There were 71 households, out of which 32.4% had children under the age of 18 living with them, 57.7% were married couples living together, 8.5% had a female householder with no husband present, and 31.0% were non-families. 31.0% of all households were made up of individuals, and 16.9% had someone living alone who was 65 years of age or older. The average household size was 2.55 and the average family size was 3.22.

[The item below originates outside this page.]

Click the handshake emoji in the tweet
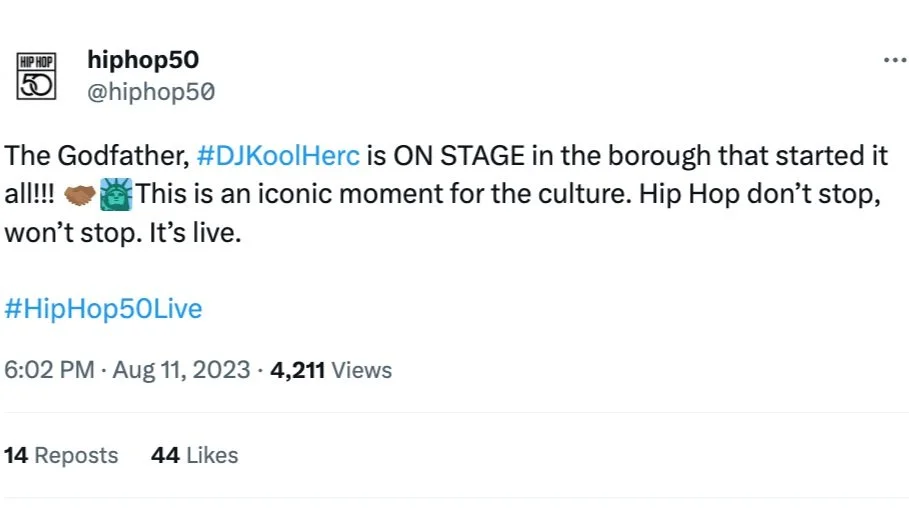 (x=80, y=194)
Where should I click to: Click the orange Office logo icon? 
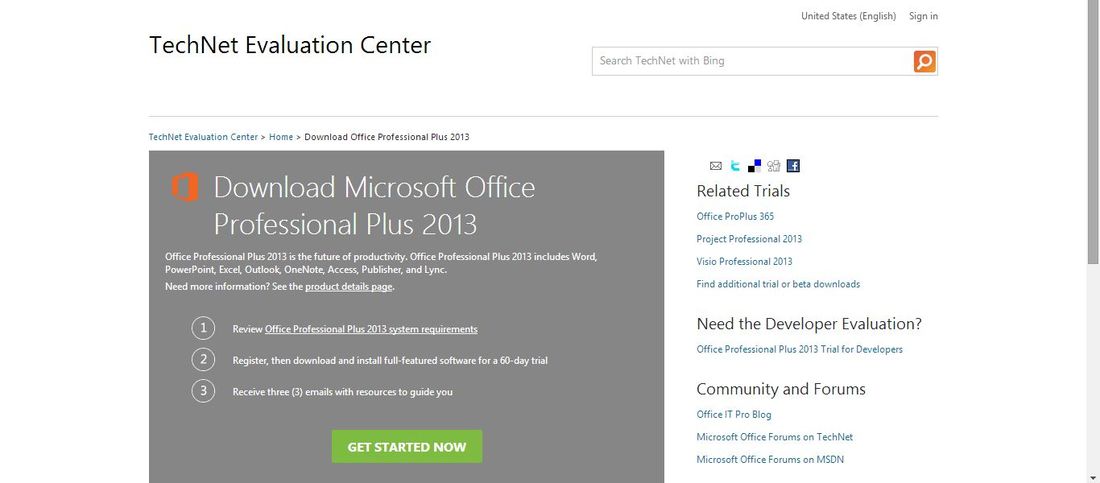[x=185, y=187]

In the city, the population was spread out, with 29.3% under the age of 18, 7.7% from 18 to 24, 26.0% from 25 to 44, 18.8% from 45 to 64, and 18.2% who were 65 years of age or older. The median age was 36 years. For every 100 females, there were 101.1 males. For every 100 females age 18 and over, there were 88.2 males.

The median income for a household in the city was $30,000, and the median income for a family was $37,083. Males had a median income of $27,500 versus $20,000 for females. The per capita income for the city was $17,725. About 4.8% of families and 11.2% of the population were below the poverty line, including 9.8% of those under the age of 18 and 16.7% of those 65 or over.

==Education==
The City of Leona is served by the Centerville Independent School District.